» Material provided
BEGIN

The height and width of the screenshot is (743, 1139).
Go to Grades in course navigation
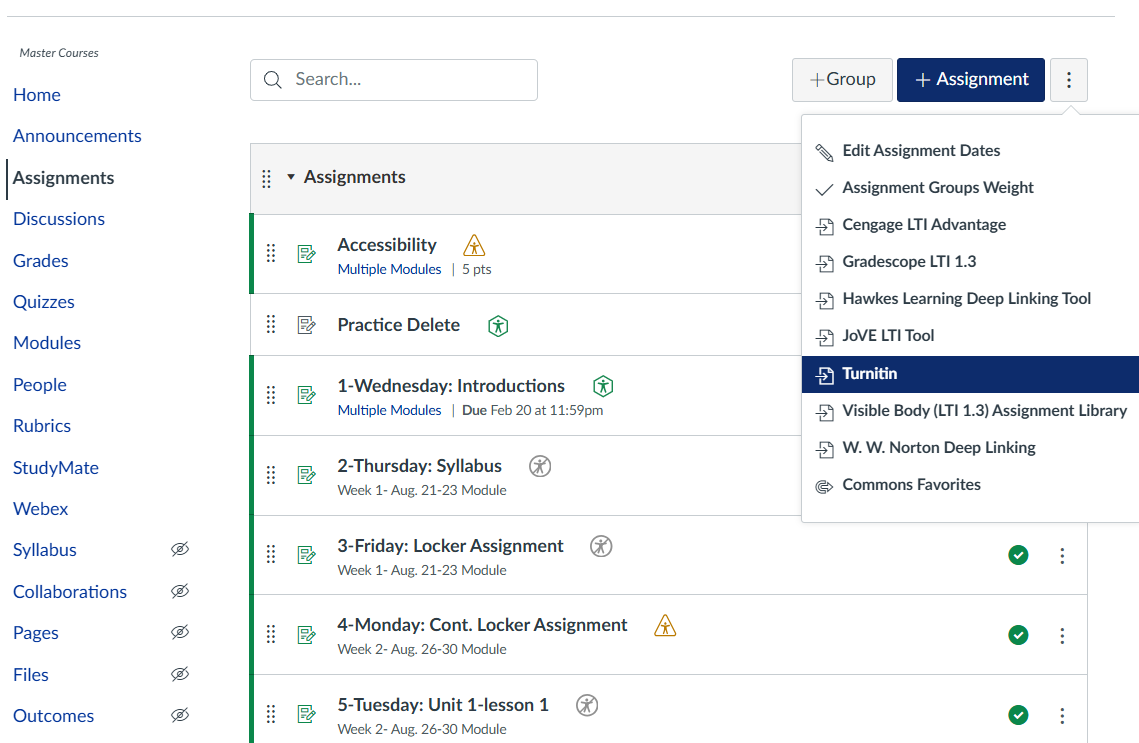pyautogui.click(x=41, y=261)
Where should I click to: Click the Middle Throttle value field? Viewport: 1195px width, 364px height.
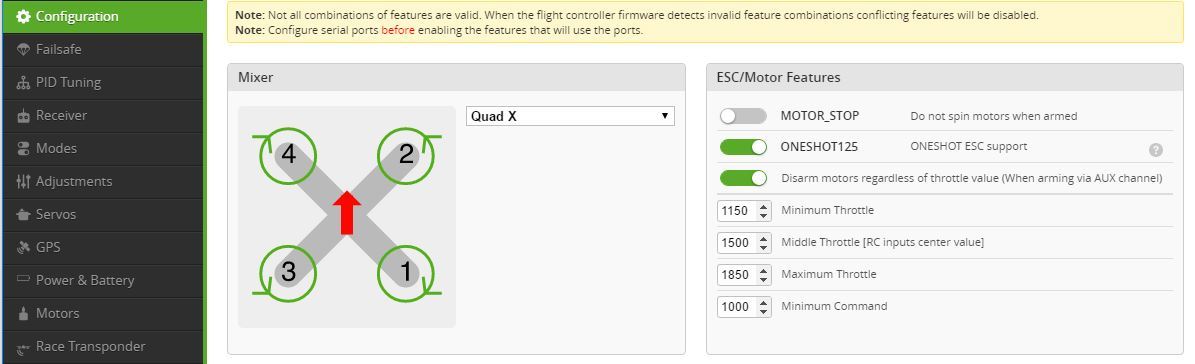pyautogui.click(x=744, y=242)
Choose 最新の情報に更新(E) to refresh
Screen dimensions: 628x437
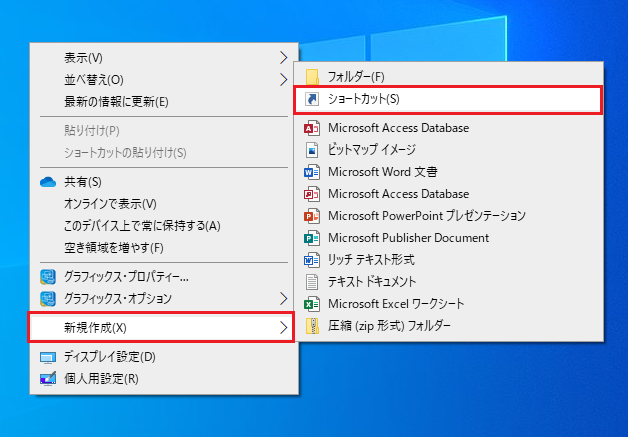(x=116, y=101)
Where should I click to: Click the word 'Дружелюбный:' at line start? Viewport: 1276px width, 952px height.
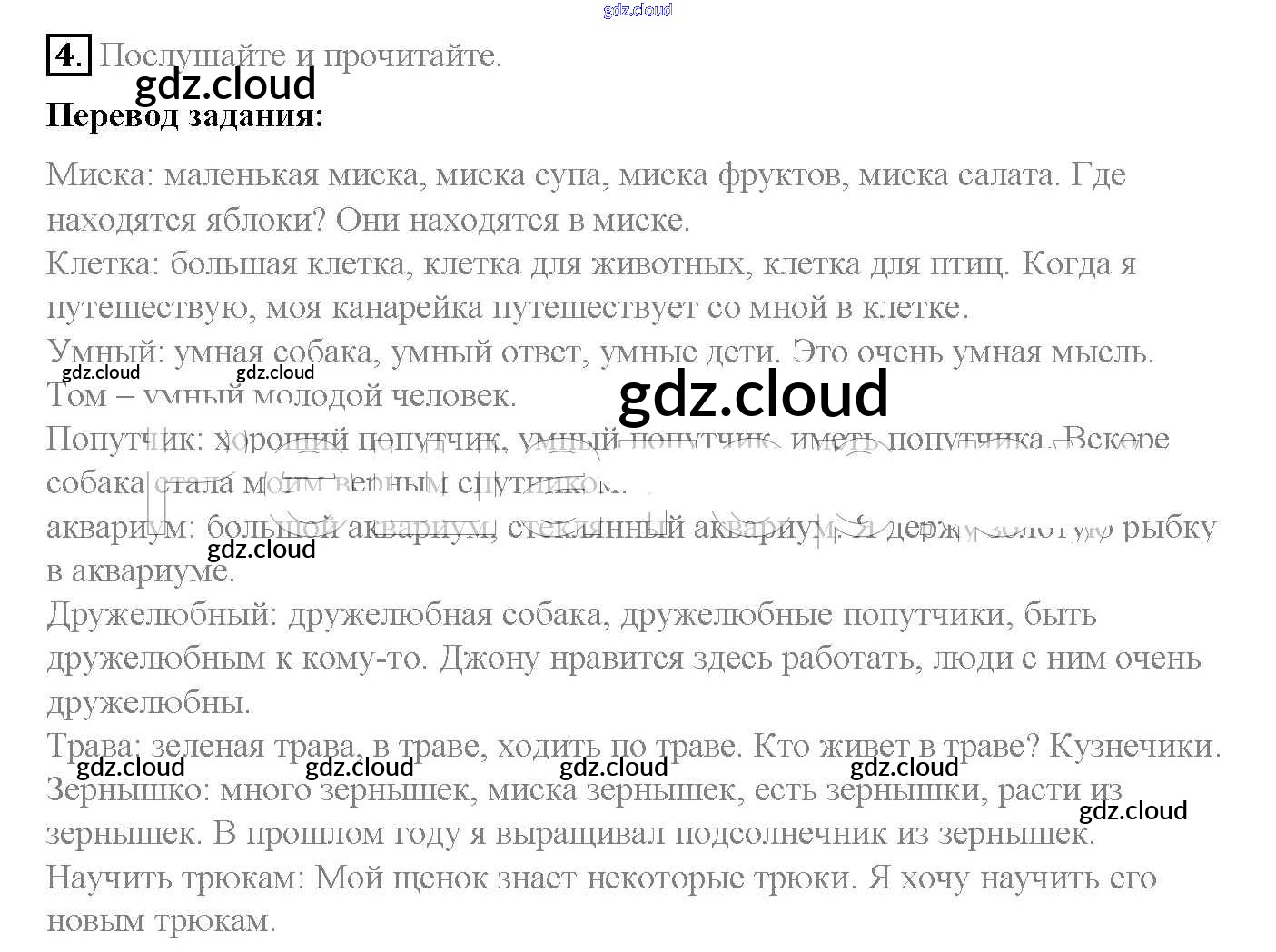(162, 615)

END

» Your instructions
Write out all the data exactly, minus pictures.

» Answer to this problem
The height and width of the screenshot is (743, 1139).
Go to Grades in course navigation
pyautogui.click(x=41, y=261)
Where should I click to: Click the Middle Throttle value field? Viewport: 1195px width, 364px height.
pyautogui.click(x=744, y=242)
Choose 最新の情報に更新(E) to refresh
Screen dimensions: 628x437
(x=116, y=101)
Where should I click to: Click the word 'Дружелюбный:' at line start? Viewport: 1276px width, 952px height.
(162, 615)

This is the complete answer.